Pourquoi ne pas créer une autorité de sûreté nucléaire européenne ? À titre personnel, j'y suis favorable, mais l'entreprise nécessite un effort politique de tous les pays. Je pense que nous en sommes loin, mais il ne tient qu'à vous de le faire. En revanche, la situation intermédiaire où, alors qu'il existe des gendarmes nationaux, l'on commence à créer une forme de gendarme européen, n'est pas concevable. En effet, il est dangereux de confier le contrôle de la sûreté à deux autorités distinctes, comme j'ai eu l'occasion de le souligner dans le débat à propos de la nouvelle directive européenne sur la sûreté, où commençaient à poindre des fonctions de sur-contrôleur. Il faut impérativement savoir qui prend la responsabilité des décisions ; aussi l'autorité doit-elle être unique.

L'ASN exerce son contrôle sur le transport de matières radioactives et procède comme pour ses autres investigations. Nous avons effectué 115 inspections l'année dernière ; la moitié d'entre elles ont lieu au moment de l'expédition, mais nous en faisons également chez les fabricants de containers et, de manière inopinée, pendant le transport.
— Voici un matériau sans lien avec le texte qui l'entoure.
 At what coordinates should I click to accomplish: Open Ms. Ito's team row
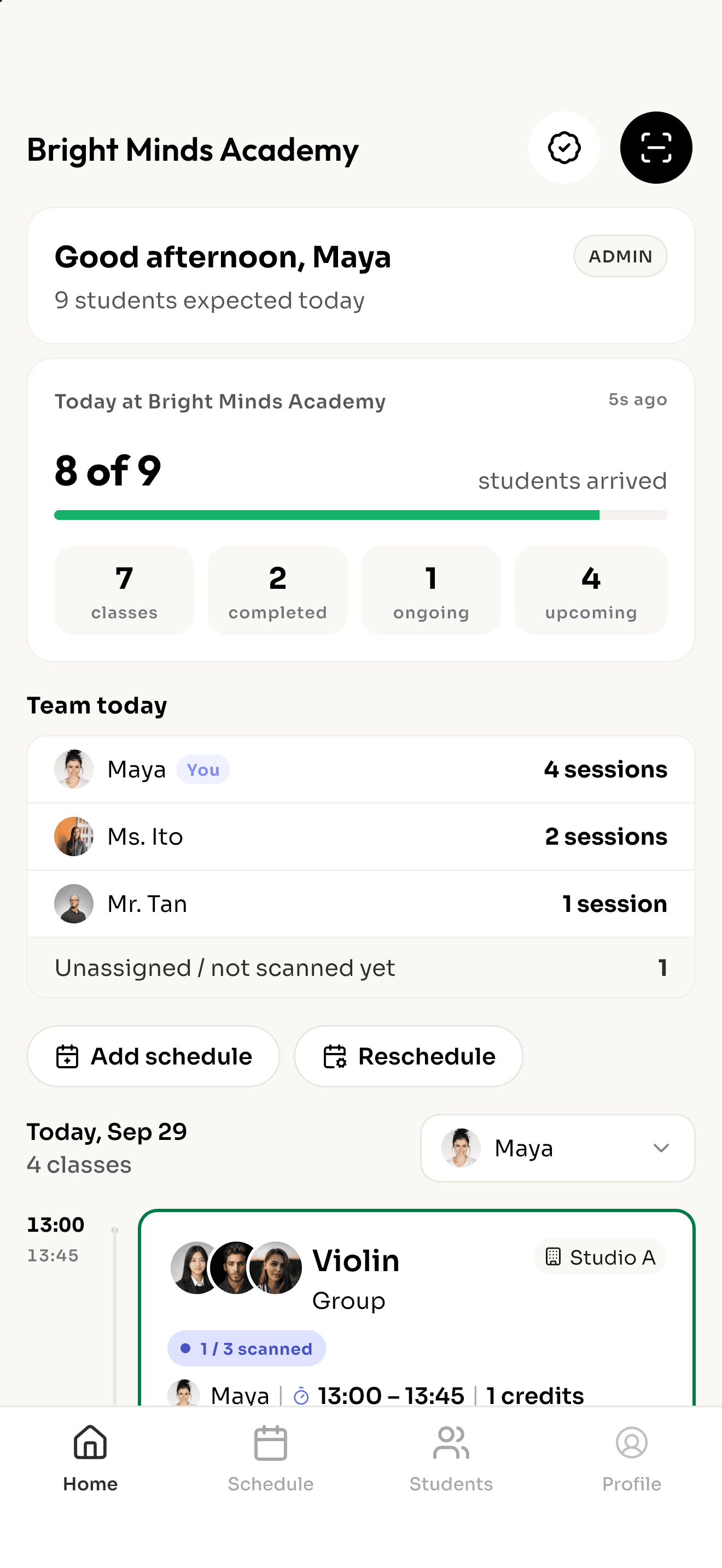pyautogui.click(x=361, y=837)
L'anomalie affectant la cuve de l'EPR s'avère sérieuse et Areva a commencé un programme d'essais complexe. L'ensemble des résultats devraient être disponibles à l'été prochain. Le problème, c'est que cette anomalie n'a été mise en évidence que parce que nous avons demandé des contrôles supplémentaires. Le fait que ce soit le contrôle externe qui mette le doigt sur un dysfonctionnement signifie que le contrôle interne n'a pas totalement fait son travail ; et s'il ne l'a pas fait sur la cuve, il ne l'a peut-être pas fait non plus sur d'autres équipements. C'est pourquoi j'ai demandé à Areva de revérifier toutes les productions du site du Creusot sur l'ensemble de la période de reprise des fabrications liées à l'EPR, critique industriellement. L'audit est mené conjointement par Areva et EDF, et nous avons déjà réalisé une inspection assez lourde dont nous rendrons les conclusions publiques en janvier. Cette mission, menée sur trois ou quatre jours par une dizaine de personnes, consistait à vérifier que le travail d'audit était bien mené. En effet, dans ce genre de circonstances, le contrôle externe est indispensable.
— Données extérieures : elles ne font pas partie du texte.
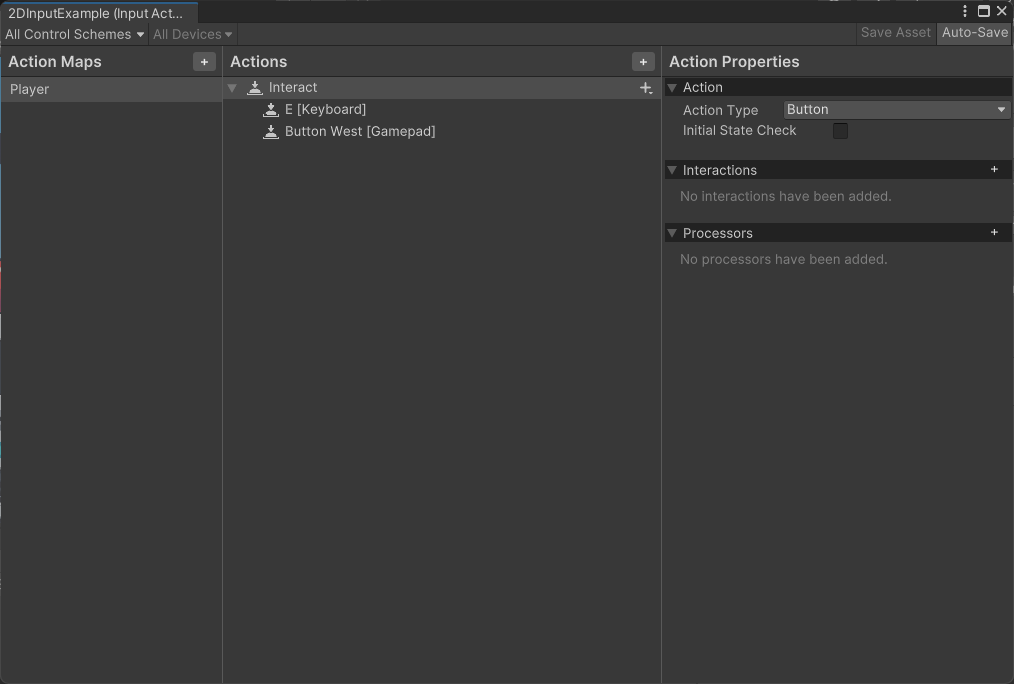Open the All Control Schemes dropdown
This screenshot has width=1014, height=684.
click(74, 34)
S'agissant de Fessenheim, l'ASN n'a pas formellement reçu le dossier de demande de démantèlement de la part d'EDF. D'expérience, et même si la loi relative à la transition énergétique pour la croissance verte a apporté quelques changements, le temps de préparation d'un dossier de démantèlement par l'exploitant est de l'ordre de trois ans. L'ASN a ensuite également besoin de deux ou de trois années pour instruire le dossier et autoriser le démarrage du démantèlement, qui se poursuivra ensuite pendant plusieurs dizaines d'années. En revanche, un réacteur peut être arrêté à tout moment. Il faut donc distinguer le moment où un réacteur s'arrête, quelle qu'en soit la raison, et le moment où commencent les opérations de démontage. Il n'y a pas nécessairement de lien entre l'arrêt d'un réacteur pour des raisons de politique énergétique et les procédures de sûreté liées au démantèlement.